6. Implementation Requirements
6.1 Key Types
ATP v1.0 implementations MUST support:
- Ed25519 — Primary recommended key type
ATP v1.0 implementations SHOULD support:
- secp256k1 — Bitcoin-native, enables key reuse with Bitcoin wallets
ATP v1.0 implementations MAY support:
- FALCON-512 — Post-quantum (NIST PQC)
- Dilithium (ML-DSA-65) — Post-quantum (NIST PQC)
6.2 Encoding
Implementations MUST support JSON encoding. CBOR support is RECOMMENDED.
6.3 Error Handling
Implementations MUST fail hard on verification errors. Silent failures or best-effort verification are not acceptable — agents need unambiguous success/failure signals.
7. Protocol Evolution
7.1 Adding AIPs
New AIPs can be proposed at any time. An AIP becomes part of a specification version only when a new spec release explicitly includes it.
7.2 Revising AIPs
AIP revisions that are backwards-compatible (additive fields, relaxed constraints) can be included in a minor spec bump. Revisions that break backwards compatibility require a major spec bump.
7.3 Deprecating AIPs
An AIP may be deprecated in a minor spec release. Deprecated AIPs remain valid for verification but implementations are no longer required to create documents of that type.
7.4 Spec Release Process
- Proposed changes (new AIPs, AIP revisions) are developed independently
- A spec release candidate assembles the changes into a new version
- Review period for the assembled specification
- Release: new spec version published with pinned AIP revisions
8. Changelog
v1.0 (February 2026)
Initial release. Assembled from the monolithic ATP specification (archived at v1.0-monolithic).

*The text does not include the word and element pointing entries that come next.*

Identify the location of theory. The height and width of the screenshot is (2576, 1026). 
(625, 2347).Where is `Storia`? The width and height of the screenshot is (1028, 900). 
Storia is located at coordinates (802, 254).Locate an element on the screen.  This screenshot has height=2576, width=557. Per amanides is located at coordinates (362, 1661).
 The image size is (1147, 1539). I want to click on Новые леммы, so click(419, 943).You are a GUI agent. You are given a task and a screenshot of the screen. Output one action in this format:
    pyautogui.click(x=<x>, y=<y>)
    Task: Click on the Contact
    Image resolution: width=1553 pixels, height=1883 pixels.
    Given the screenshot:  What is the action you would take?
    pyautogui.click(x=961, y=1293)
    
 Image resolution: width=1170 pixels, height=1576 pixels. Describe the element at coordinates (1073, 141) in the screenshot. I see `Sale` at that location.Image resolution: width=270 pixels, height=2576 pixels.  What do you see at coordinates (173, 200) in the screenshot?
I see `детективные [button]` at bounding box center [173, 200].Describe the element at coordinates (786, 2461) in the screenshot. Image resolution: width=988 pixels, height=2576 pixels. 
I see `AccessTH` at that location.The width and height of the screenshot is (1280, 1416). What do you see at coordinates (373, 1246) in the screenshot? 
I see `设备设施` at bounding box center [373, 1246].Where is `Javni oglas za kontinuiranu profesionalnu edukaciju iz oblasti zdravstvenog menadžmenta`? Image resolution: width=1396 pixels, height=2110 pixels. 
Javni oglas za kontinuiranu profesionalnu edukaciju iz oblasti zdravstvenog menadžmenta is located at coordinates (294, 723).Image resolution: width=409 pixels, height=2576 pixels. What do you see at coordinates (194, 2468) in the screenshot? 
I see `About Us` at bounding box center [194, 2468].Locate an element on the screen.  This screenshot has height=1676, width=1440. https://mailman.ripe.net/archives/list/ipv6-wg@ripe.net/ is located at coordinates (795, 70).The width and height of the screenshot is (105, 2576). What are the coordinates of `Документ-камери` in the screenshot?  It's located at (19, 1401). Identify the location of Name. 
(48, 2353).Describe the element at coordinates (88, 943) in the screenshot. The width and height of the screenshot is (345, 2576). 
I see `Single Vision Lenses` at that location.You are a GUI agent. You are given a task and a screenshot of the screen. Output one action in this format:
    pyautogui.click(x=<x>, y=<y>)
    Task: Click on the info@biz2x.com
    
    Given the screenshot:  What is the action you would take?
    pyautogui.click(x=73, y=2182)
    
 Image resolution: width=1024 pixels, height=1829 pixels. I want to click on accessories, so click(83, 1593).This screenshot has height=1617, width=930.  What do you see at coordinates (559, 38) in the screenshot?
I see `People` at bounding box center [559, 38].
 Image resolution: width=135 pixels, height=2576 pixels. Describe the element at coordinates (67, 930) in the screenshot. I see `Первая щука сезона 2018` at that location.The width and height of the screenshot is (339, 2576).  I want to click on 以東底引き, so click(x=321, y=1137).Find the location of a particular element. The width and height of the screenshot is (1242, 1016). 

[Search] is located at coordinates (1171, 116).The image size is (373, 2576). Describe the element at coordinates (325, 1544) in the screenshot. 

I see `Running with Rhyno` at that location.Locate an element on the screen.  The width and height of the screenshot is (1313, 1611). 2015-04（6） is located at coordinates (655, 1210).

- AIP-01 through AIP-08: Core protocol
- Domain separator:
ATP-v1: - Supported key types: Ed25519, secp256k1, FALCON-512, Dilithium
References
- AIP Index — Complete list of AIPs with status and summaries
- AIP Template — Template for proposing new AIPs
- CLI Reference — atp-cli command documentation
- Archived Monolithic Spec — Pre-AIP specification for historical reference
ATP Specification v1.0 — February 2026
A versioned protocol is a usable protocol.